Record excerpts:
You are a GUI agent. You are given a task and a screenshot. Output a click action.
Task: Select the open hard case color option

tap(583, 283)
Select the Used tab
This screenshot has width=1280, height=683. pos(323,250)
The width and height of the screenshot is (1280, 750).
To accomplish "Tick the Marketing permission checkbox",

Exercise goal:
A verbatim copy of the lines from the one with "Task: Select the open hard case color option" to the end of the listing is the whole answer.

Task answer:
Task: Select the open hard case color option

tap(583, 283)
Select the Used tab
This screenshot has width=1280, height=683. pos(323,250)
The width and height of the screenshot is (1280, 750).
To accomplish "Tick the Marketing permission checkbox",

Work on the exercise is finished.